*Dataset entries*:

↓

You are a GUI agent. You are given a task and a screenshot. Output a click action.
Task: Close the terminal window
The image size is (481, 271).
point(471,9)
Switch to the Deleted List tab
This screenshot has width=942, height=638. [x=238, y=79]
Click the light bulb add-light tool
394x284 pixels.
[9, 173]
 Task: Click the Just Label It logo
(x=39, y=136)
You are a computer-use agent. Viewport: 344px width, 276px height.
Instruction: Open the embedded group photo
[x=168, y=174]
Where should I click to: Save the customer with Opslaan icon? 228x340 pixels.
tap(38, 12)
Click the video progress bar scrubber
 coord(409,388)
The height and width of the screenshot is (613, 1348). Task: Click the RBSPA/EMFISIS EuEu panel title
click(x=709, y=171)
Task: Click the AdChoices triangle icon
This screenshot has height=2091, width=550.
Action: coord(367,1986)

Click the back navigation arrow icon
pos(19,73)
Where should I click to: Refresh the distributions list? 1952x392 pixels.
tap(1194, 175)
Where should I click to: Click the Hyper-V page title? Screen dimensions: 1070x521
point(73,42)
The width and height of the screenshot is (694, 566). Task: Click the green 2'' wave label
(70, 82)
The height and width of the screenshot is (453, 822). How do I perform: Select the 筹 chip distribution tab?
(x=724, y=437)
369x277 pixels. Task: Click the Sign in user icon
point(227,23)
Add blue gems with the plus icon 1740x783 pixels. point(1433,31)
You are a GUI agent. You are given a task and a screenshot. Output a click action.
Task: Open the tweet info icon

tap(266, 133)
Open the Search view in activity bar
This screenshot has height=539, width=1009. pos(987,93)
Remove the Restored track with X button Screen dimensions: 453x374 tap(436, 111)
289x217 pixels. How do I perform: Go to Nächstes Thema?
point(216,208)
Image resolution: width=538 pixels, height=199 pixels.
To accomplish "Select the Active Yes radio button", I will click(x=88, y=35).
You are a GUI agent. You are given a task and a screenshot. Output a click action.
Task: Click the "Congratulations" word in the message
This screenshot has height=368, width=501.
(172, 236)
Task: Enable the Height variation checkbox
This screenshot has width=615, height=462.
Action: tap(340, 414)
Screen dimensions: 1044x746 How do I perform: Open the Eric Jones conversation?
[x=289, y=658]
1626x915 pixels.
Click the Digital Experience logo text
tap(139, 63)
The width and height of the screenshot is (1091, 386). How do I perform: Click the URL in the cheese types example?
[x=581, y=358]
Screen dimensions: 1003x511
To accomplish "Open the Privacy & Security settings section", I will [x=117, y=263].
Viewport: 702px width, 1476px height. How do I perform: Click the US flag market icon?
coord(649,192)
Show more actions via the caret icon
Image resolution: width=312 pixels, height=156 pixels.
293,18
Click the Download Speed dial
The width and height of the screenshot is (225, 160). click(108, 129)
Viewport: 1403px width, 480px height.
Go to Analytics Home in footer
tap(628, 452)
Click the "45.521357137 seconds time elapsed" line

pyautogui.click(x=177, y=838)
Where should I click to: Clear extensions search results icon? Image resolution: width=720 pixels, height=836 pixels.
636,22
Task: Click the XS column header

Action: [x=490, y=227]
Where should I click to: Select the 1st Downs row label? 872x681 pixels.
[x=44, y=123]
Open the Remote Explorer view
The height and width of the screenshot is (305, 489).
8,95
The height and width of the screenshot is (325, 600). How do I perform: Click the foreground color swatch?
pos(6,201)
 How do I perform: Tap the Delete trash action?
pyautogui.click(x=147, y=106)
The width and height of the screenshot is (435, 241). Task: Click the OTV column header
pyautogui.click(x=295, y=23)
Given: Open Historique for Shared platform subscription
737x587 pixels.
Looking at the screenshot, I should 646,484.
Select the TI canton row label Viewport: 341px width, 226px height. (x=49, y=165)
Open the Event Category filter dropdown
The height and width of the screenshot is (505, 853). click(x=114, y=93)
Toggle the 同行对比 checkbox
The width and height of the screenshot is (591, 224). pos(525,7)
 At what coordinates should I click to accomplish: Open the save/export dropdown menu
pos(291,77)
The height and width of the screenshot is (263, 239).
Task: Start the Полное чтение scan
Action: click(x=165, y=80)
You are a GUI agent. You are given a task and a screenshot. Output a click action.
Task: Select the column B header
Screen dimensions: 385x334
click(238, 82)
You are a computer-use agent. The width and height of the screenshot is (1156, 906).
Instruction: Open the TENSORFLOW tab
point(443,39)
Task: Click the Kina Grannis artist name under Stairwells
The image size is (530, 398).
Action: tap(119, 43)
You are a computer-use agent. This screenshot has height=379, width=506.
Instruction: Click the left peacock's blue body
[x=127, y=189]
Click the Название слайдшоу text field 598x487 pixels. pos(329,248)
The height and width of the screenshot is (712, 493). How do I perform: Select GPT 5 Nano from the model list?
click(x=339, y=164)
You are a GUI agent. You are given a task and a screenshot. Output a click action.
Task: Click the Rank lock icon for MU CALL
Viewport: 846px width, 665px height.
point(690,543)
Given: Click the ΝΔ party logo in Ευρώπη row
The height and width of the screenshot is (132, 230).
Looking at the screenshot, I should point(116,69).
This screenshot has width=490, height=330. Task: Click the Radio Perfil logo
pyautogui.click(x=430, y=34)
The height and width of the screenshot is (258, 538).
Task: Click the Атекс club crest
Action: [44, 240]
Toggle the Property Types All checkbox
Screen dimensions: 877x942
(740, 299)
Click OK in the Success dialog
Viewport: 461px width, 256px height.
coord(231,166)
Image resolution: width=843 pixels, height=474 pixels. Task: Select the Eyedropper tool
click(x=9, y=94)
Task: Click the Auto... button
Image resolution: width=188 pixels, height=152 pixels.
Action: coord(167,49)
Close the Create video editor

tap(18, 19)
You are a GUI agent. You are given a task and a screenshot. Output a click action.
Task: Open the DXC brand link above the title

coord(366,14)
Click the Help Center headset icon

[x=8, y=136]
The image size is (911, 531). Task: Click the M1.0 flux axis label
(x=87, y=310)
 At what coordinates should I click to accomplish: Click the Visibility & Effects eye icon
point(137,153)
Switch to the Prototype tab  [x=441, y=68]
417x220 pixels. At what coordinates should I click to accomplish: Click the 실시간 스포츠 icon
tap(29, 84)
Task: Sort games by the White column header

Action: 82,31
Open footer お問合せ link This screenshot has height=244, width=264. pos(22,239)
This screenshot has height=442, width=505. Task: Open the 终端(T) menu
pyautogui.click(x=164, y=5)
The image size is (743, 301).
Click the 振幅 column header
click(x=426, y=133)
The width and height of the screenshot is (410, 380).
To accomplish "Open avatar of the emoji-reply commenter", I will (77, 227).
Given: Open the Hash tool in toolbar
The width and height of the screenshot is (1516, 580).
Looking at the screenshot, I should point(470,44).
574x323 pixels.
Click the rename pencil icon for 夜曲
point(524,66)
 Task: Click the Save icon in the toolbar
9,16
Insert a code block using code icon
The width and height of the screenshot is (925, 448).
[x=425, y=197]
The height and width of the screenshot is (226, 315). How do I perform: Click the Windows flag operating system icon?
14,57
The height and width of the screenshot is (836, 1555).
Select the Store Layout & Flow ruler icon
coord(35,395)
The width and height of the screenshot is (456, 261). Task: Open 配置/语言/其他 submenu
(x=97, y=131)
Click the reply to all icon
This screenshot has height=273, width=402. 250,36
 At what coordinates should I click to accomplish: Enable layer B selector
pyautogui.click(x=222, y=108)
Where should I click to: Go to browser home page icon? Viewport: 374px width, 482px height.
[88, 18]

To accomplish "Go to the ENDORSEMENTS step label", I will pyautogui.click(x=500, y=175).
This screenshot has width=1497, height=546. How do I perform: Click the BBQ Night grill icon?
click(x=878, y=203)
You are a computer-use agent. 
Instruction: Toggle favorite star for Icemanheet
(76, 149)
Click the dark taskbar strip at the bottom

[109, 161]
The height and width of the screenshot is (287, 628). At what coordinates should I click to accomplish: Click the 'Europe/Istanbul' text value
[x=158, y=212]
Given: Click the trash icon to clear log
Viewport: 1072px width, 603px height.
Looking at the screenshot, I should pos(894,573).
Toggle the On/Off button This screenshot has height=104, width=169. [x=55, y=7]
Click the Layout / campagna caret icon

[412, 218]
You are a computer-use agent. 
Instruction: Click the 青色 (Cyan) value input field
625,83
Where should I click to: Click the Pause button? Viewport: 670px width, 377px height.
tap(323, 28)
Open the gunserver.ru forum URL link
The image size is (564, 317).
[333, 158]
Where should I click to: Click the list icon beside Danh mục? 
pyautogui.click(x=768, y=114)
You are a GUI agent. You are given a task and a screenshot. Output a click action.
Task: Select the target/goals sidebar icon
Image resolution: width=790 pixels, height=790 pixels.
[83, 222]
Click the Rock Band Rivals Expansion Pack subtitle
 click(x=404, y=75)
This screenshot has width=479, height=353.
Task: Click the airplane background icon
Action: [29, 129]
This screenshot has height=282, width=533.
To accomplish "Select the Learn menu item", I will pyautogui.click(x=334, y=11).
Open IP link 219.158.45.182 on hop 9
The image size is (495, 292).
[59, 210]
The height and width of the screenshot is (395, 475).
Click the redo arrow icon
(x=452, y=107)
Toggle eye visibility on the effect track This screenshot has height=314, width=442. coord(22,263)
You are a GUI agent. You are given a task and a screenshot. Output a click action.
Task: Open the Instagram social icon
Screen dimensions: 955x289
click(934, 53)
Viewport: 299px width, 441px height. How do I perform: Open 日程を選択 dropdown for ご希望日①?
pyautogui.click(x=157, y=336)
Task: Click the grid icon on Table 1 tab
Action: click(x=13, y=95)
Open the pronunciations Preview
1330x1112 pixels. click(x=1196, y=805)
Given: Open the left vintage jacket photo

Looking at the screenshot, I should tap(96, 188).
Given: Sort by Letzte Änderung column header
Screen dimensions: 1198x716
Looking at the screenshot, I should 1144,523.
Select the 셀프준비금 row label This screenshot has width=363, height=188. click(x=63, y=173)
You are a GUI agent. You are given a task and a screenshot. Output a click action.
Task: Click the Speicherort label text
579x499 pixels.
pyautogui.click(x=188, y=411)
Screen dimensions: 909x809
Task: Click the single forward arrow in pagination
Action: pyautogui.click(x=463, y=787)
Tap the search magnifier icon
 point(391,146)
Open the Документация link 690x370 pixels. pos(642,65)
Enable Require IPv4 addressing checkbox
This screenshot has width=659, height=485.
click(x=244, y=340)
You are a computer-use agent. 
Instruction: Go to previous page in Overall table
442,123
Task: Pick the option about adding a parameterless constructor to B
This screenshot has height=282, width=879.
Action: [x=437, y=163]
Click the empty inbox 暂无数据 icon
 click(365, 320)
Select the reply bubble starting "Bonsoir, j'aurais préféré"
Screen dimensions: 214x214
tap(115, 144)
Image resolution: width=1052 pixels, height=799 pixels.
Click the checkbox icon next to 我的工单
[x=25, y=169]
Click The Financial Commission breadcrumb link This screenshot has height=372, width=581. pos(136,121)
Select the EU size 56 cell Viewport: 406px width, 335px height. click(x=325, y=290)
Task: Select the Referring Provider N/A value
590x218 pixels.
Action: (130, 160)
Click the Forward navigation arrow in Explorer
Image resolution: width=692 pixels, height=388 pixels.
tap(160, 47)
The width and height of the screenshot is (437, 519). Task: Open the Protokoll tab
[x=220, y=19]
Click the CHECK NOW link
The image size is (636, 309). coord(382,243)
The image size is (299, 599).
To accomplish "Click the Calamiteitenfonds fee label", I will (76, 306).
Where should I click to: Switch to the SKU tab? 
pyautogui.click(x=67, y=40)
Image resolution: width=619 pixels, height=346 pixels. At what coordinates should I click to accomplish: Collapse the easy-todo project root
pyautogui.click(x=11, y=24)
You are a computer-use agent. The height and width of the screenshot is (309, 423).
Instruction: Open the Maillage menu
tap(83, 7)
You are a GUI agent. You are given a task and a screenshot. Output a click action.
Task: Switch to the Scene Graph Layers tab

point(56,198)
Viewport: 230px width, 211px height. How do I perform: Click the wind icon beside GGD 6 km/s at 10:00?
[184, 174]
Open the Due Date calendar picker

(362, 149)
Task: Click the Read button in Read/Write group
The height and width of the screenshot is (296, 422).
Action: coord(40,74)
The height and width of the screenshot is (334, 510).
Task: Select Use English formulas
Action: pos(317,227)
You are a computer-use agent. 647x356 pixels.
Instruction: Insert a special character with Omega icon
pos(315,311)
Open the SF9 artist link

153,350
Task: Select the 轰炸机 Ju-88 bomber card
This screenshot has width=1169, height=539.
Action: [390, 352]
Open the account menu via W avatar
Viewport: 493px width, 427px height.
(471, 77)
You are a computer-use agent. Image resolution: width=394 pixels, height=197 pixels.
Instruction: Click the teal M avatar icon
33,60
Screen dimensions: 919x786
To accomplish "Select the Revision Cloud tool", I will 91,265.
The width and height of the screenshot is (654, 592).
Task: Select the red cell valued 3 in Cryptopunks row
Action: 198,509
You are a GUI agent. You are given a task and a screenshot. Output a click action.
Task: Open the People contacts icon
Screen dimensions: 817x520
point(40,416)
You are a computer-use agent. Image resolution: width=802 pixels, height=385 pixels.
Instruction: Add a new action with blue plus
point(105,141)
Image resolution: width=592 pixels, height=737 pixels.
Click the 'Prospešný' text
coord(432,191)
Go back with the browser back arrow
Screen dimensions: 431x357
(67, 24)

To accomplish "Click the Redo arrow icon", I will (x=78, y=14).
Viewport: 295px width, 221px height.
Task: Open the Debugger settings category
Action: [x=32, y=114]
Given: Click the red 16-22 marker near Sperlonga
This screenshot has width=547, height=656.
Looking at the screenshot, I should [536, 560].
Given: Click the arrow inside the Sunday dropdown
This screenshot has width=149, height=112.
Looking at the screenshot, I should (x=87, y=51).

↑

Would you copy, unchanged, the stretch of the records above that begins at the line containing "The height and width of the screenshot is (712, 493)." and ends at the line containing "The width and height of the screenshot is (410, 380).", and only that?

The height and width of the screenshot is (712, 493). How do I perform: Select GPT 5 Nano from the model list?
click(x=339, y=164)
You are a GUI agent. You are given a task and a screenshot. Output a click action.
Task: Click the Rank lock icon for MU CALL
Viewport: 846px width, 665px height.
point(690,543)
Given: Click the ΝΔ party logo in Ευρώπη row
The height and width of the screenshot is (132, 230).
Looking at the screenshot, I should point(116,69).
This screenshot has width=490, height=330. Task: Click the Radio Perfil logo
pyautogui.click(x=430, y=34)
The height and width of the screenshot is (258, 538).
Task: Click the Атекс club crest
Action: [44, 240]
Toggle the Property Types All checkbox
Screen dimensions: 877x942
(740, 299)
Click OK in the Success dialog
Viewport: 461px width, 256px height.
coord(231,166)
Image resolution: width=843 pixels, height=474 pixels. Task: Select the Eyedropper tool
click(x=9, y=94)
Task: Click the Auto... button
Image resolution: width=188 pixels, height=152 pixels.
Action: coord(167,49)
Close the Create video editor

tap(18, 19)
You are a GUI agent. You are given a task and a screenshot. Output a click action.
Task: Open the DXC brand link above the title

coord(366,14)
Click the Help Center headset icon

[x=8, y=136]
The image size is (911, 531). Task: Click the M1.0 flux axis label
(x=87, y=310)
 At what coordinates should I click to accomplish: Click the Visibility & Effects eye icon
point(137,153)
Switch to the Prototype tab  [x=441, y=68]
417x220 pixels. At what coordinates should I click to accomplish: Click the 실시간 스포츠 icon
tap(29, 84)
Task: Sort games by the White column header

Action: 82,31
Open footer お問合せ link This screenshot has height=244, width=264. pos(22,239)
This screenshot has height=442, width=505. Task: Open the 终端(T) menu
pyautogui.click(x=164, y=5)
The image size is (743, 301).
Click the 振幅 column header
click(x=426, y=133)
The width and height of the screenshot is (410, 380).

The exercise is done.